Nifty Midcap Select Index
The Nifty Midcap Select Index has recently approached its resistance level at 13,200. This significant level is likely to act as a barrier to further upward movement, causing the index to halt its bullish stance temporarily. Given the strength of this resistance, a pullback in the near term is expected, which could provide more attractive buying opportunities for traders.
For near-term traders, the best strategy would be to book profits at the current market price, given that the index is now at a critical resistance point. Taking profits now allows traders to lock in gains from the recent bullish run and avoid the potential downside associated with the anticipated pullback.
This proactive approach helps to manage risk and secure gains in an uncertain market phase.
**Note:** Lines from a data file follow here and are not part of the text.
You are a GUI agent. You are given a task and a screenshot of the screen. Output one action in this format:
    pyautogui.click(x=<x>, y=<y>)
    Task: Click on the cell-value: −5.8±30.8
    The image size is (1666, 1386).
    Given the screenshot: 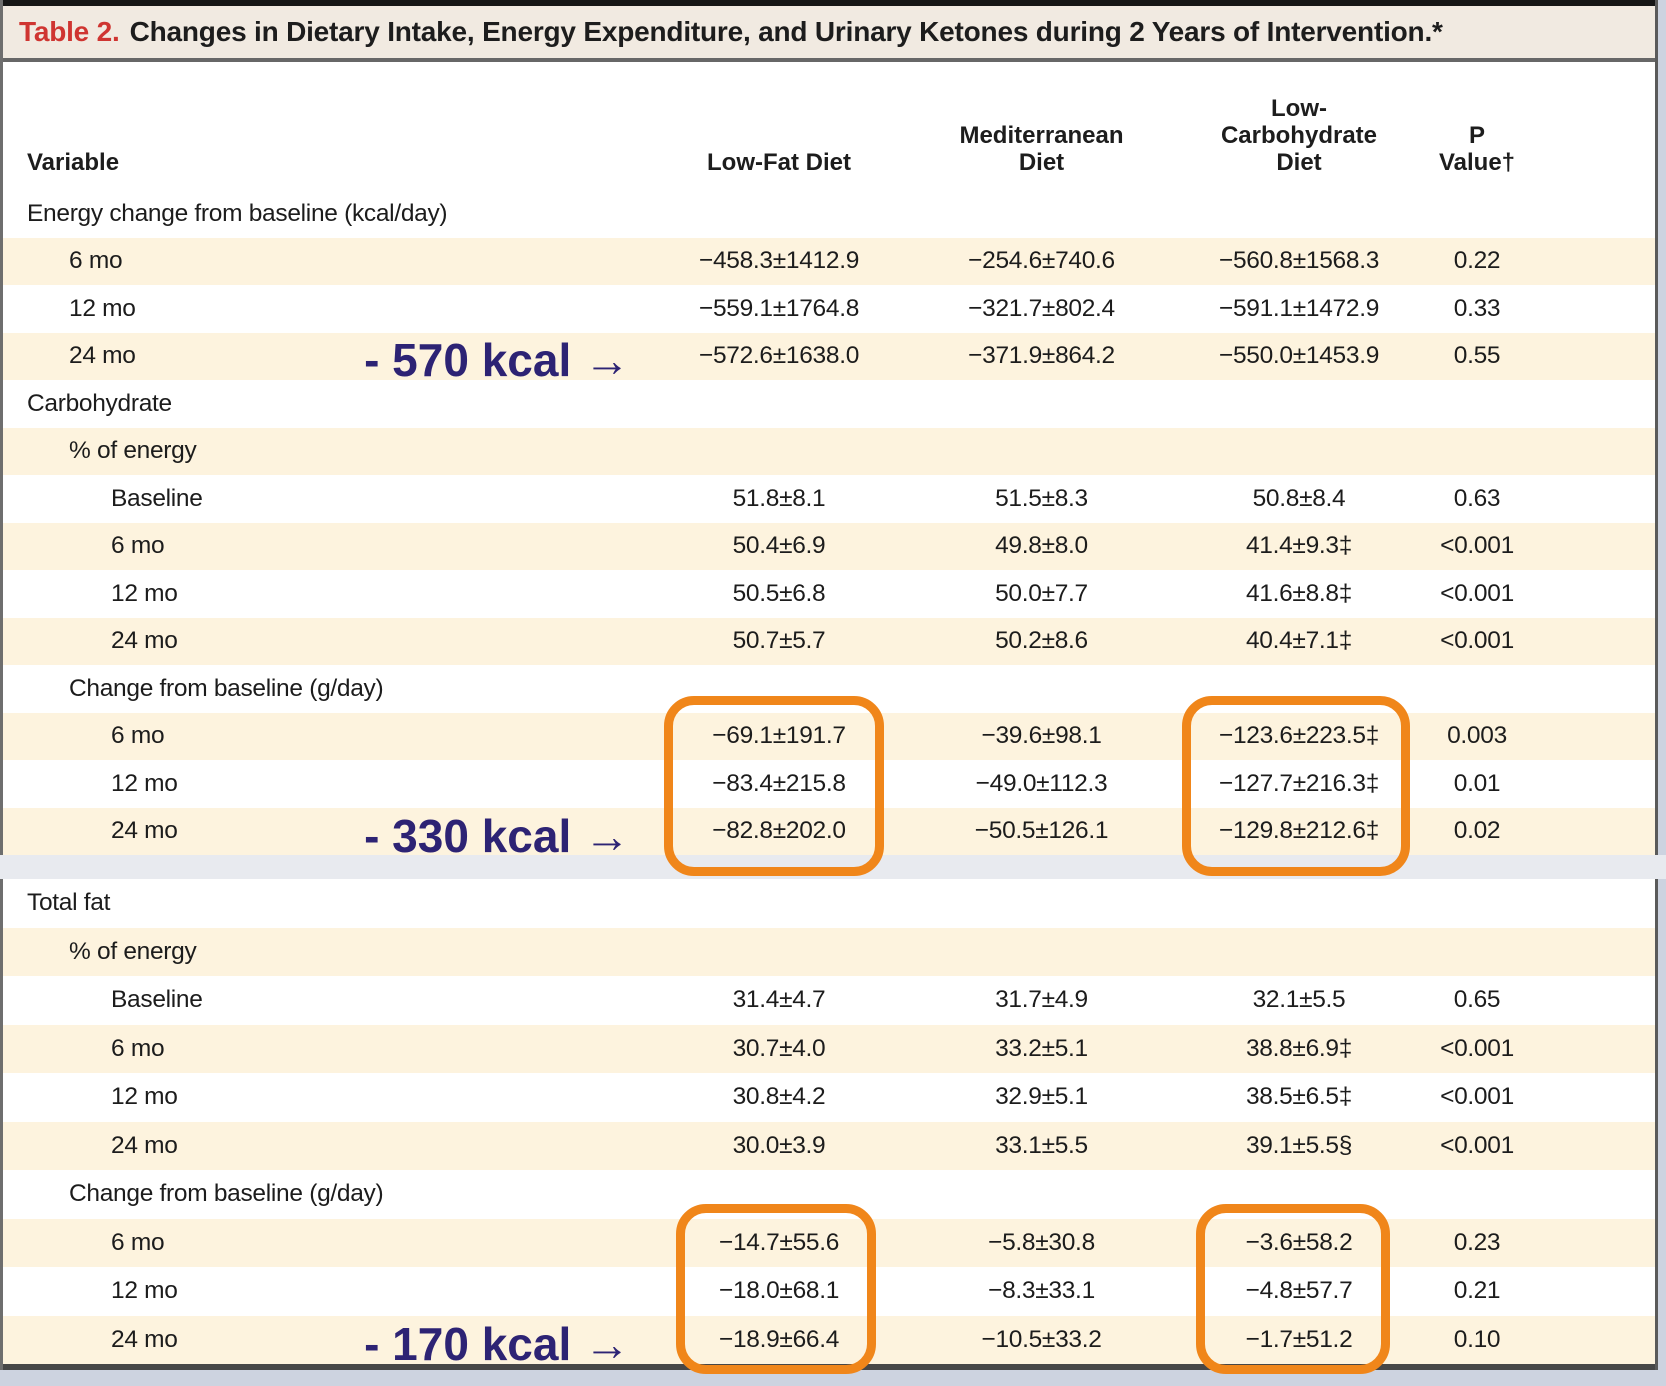 What is the action you would take?
    pyautogui.click(x=1042, y=1242)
Traders should avoid short-selling the index at this stage, as the overall trend remains positive. Short-selling in a broadly bullish market can be risky, and the potential for a pullback does not necessarily imply a reversal of the uptrend.
Instead, traders should be patient and wait for the pullback to materialize, using it as an opportunity to accumulate positions at lower levels.
Key support levels to watch during this pullback phase are 12,960, 12,810, and 12,700. These levels represent potential entry points where the index may find buying interest, providing a solid base for the next upward movement.
Accumulating the index and its constituents around these support levels allows traders to capitalize on the broader bullish trend while minimizing downside risk.
(Disclaimer: Ravi Nathani is an independent technical analyst. Views are his own. He does not hold any positions in the Indices mentioned above and this is not an offer or solicitation for the purchase or sale of any security. It should not be construed as a recommendation to purchase or sell such securities.)